- **Exercise goal**:
Please list every line of the records below that contains the word "Sales", matching case exactly.

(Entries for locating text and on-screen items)
================

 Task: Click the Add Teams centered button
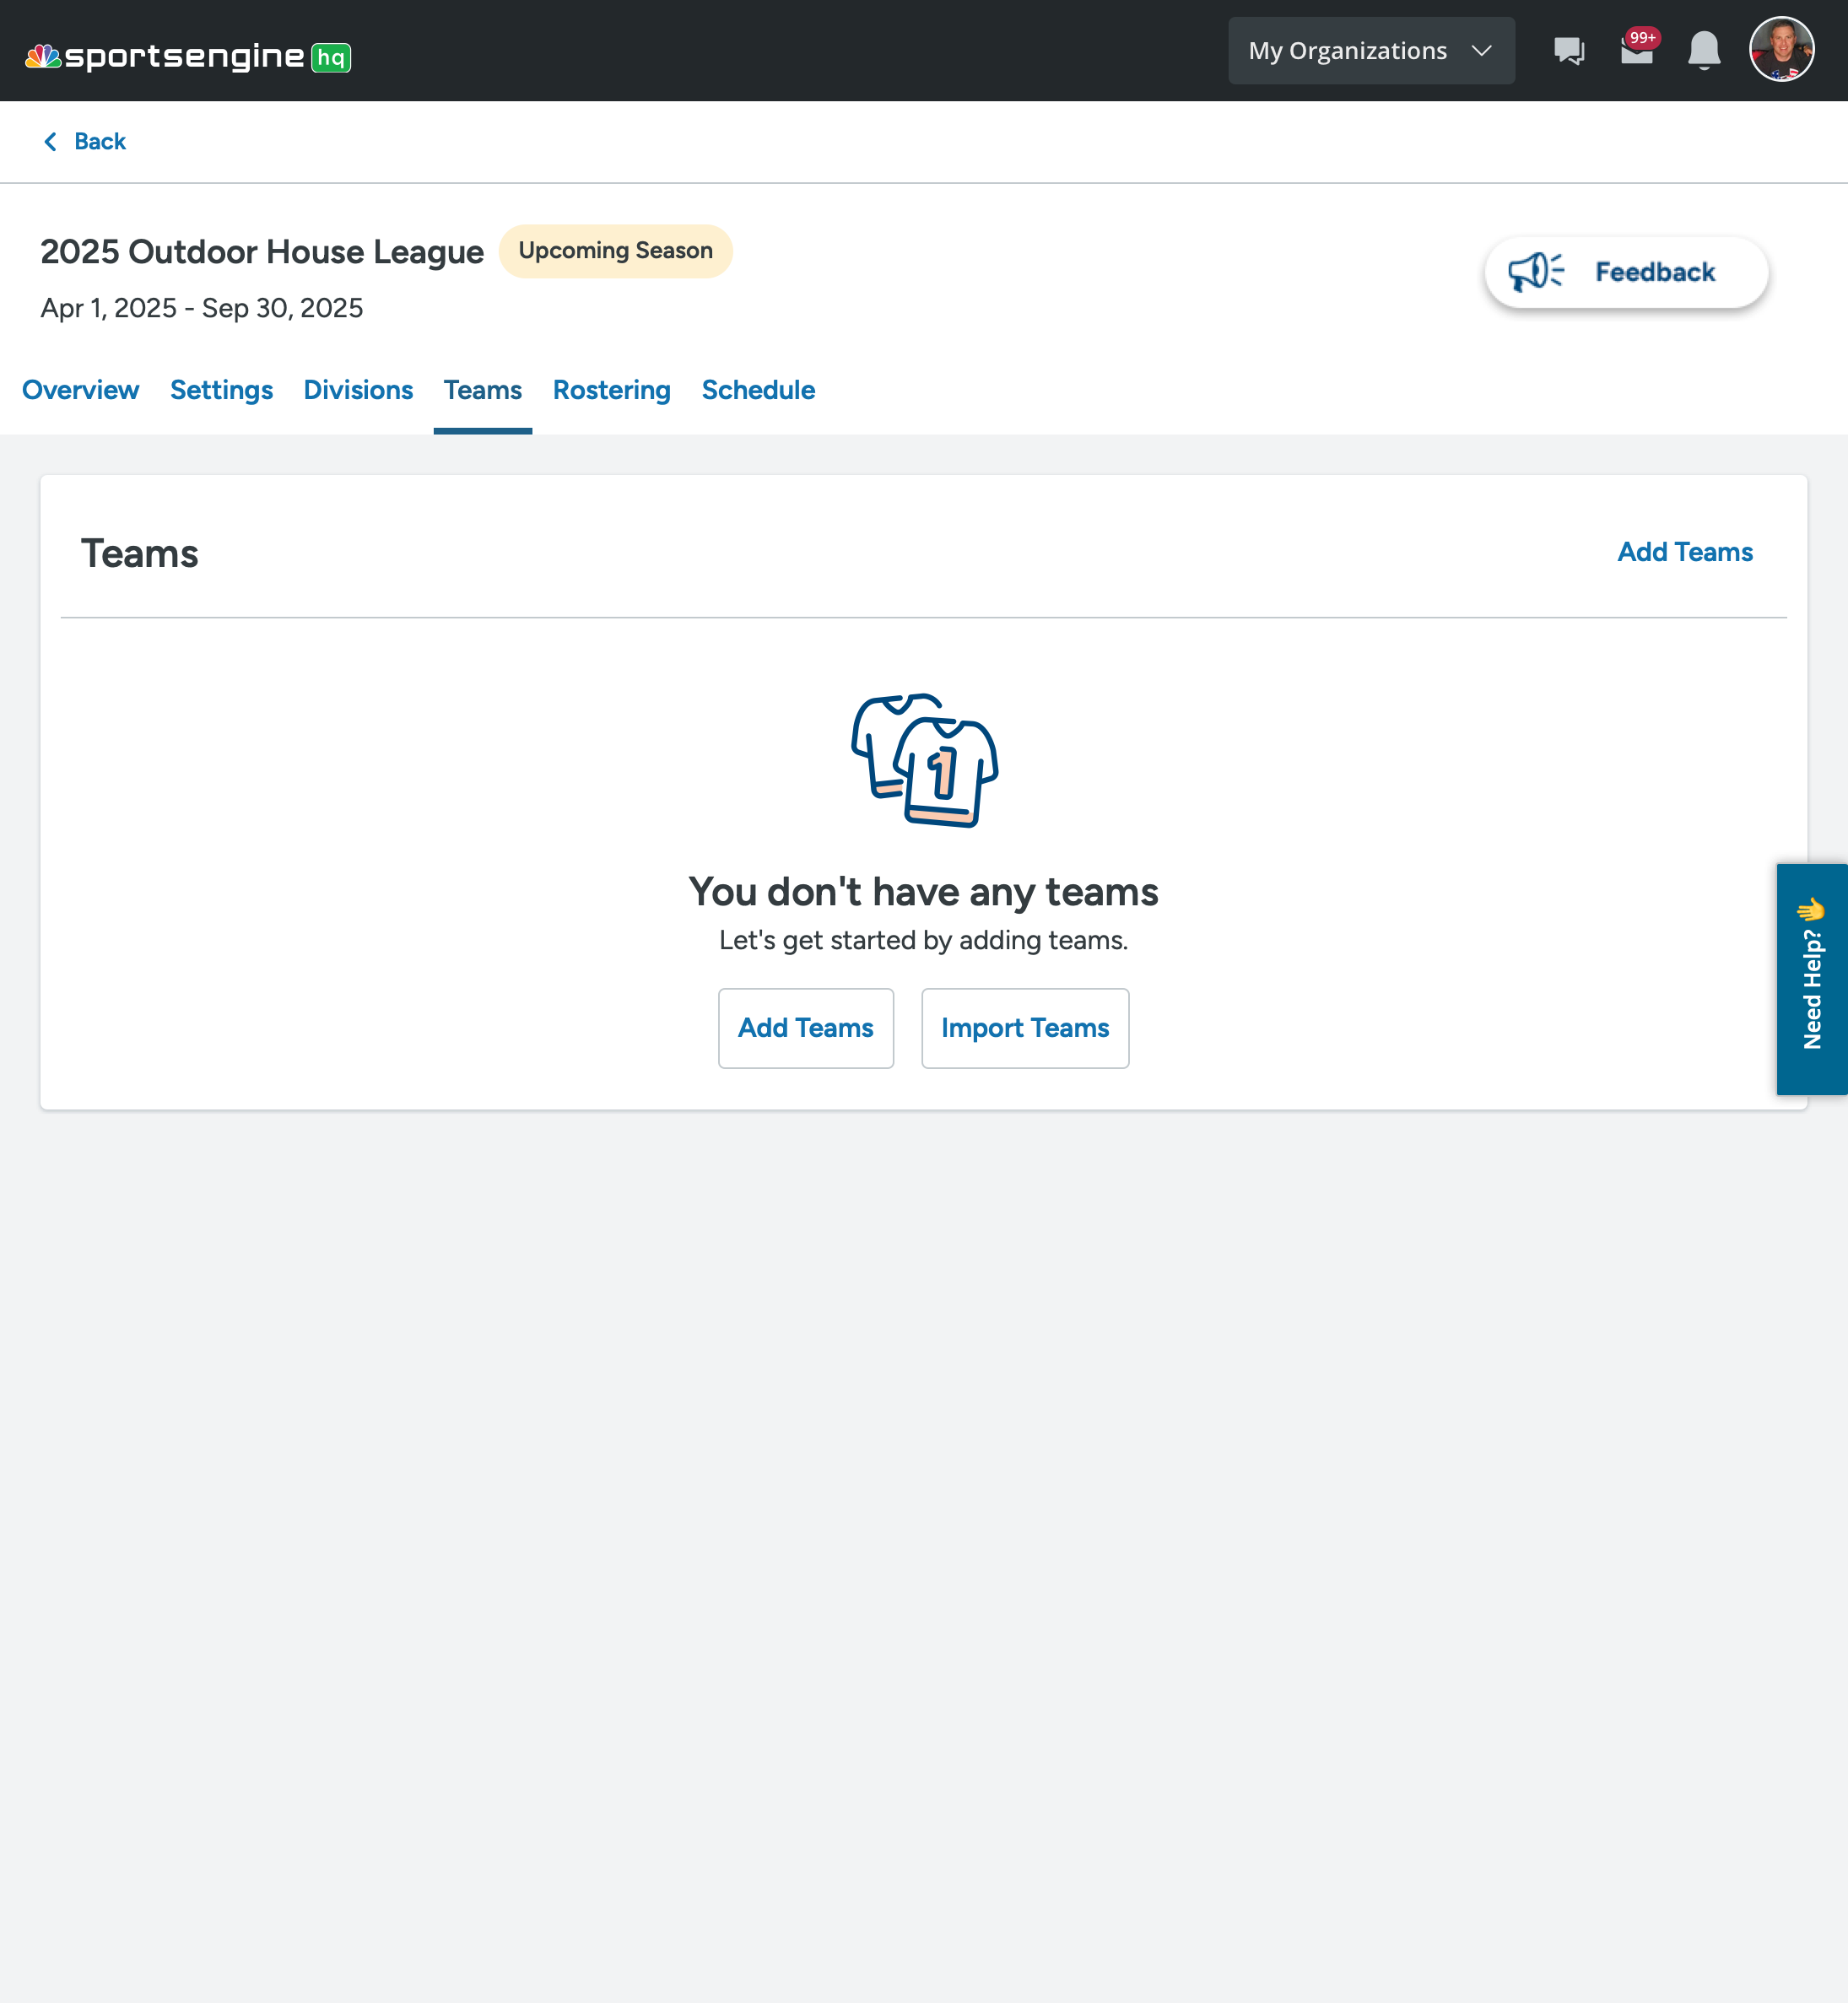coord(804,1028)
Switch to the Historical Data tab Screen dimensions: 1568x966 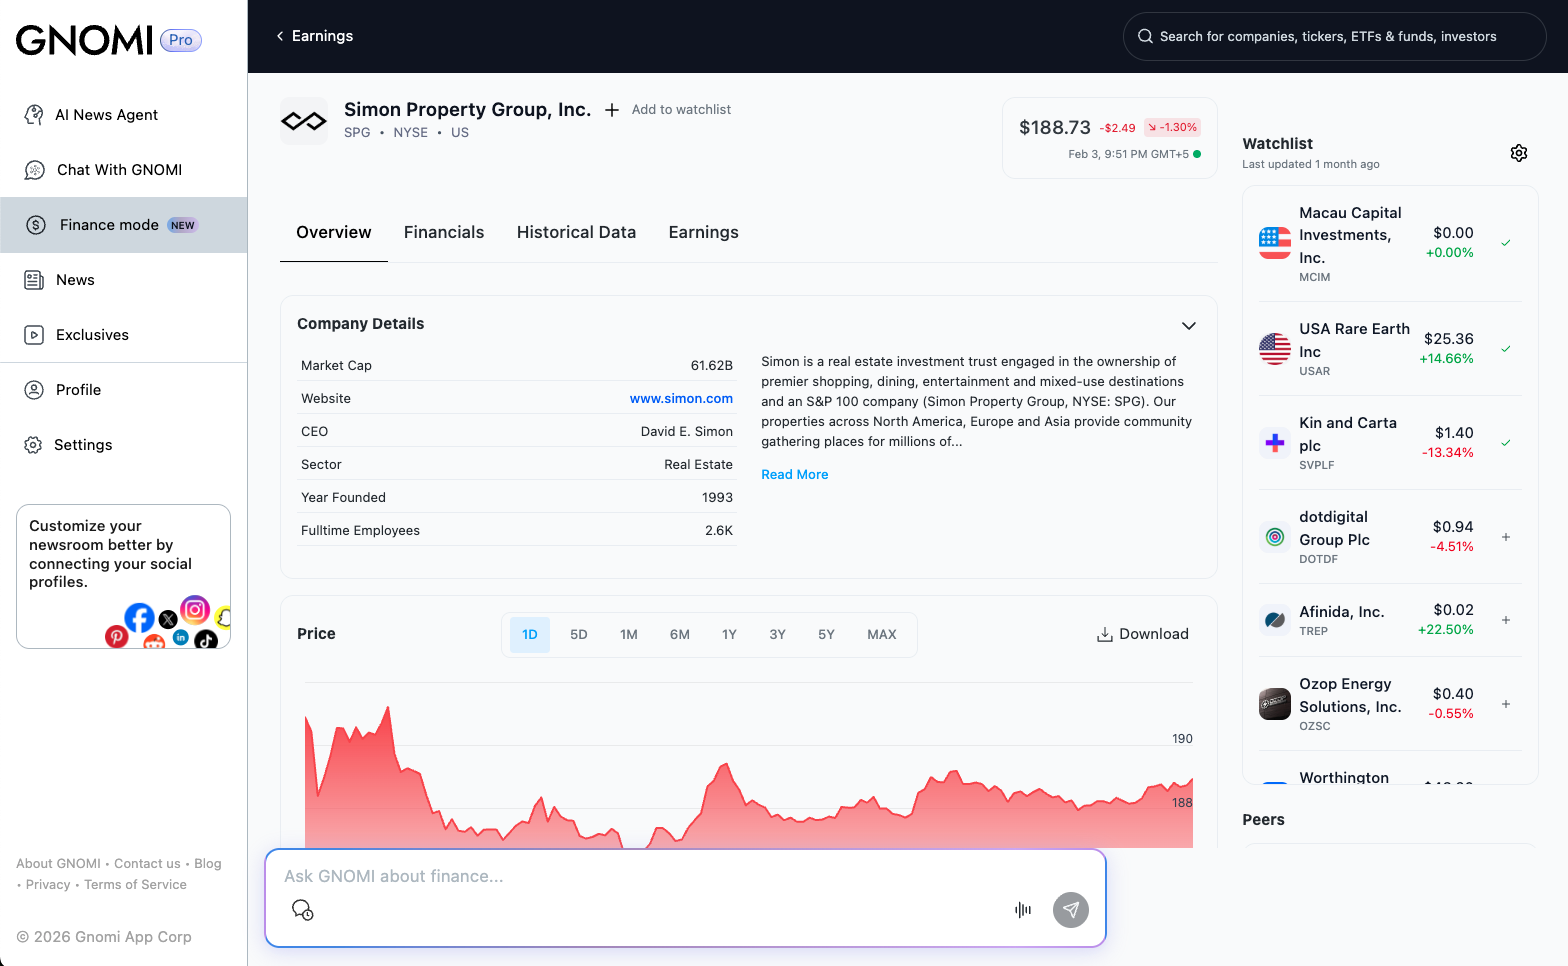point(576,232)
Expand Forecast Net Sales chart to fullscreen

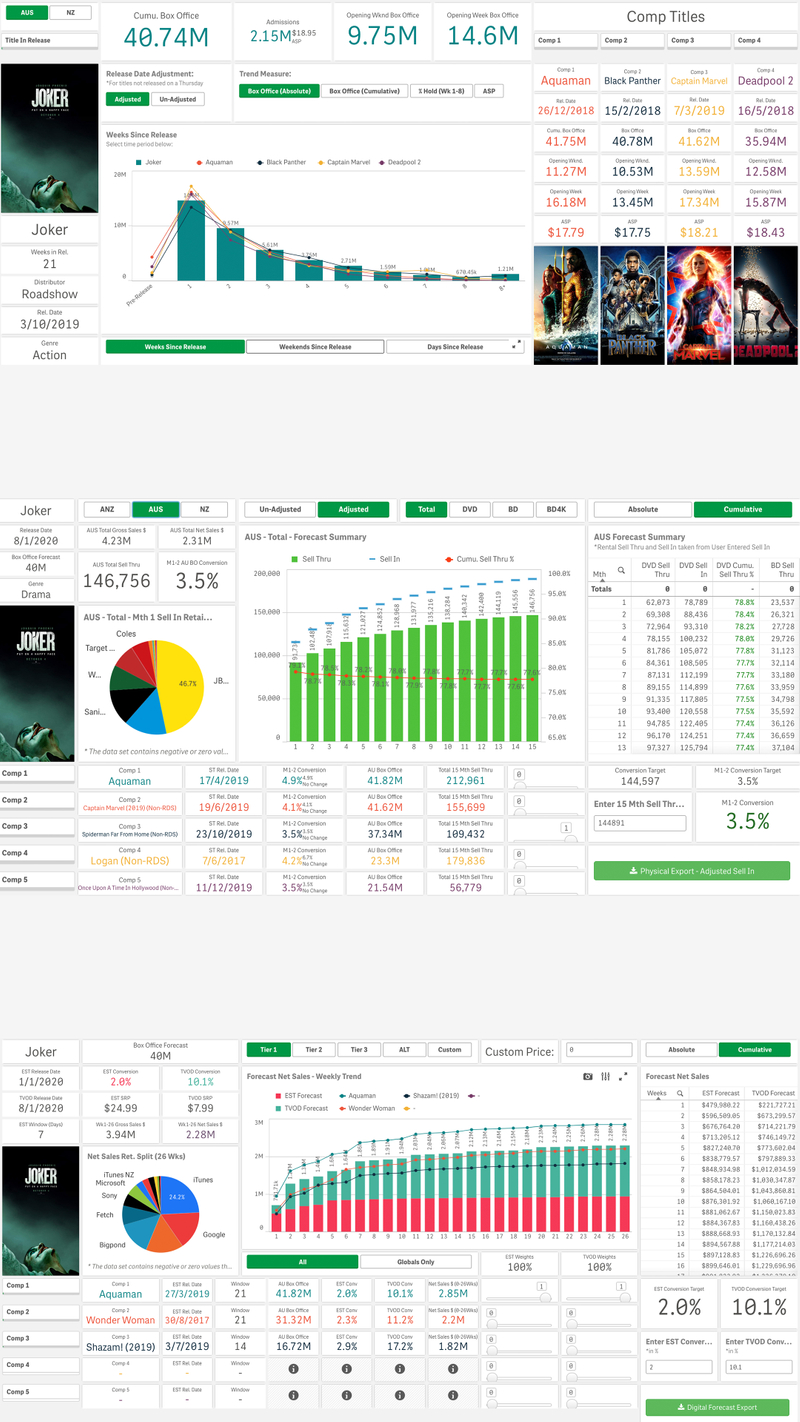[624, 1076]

================

- **Written answer**:
Expand Forecast Net Sales chart to fullscreen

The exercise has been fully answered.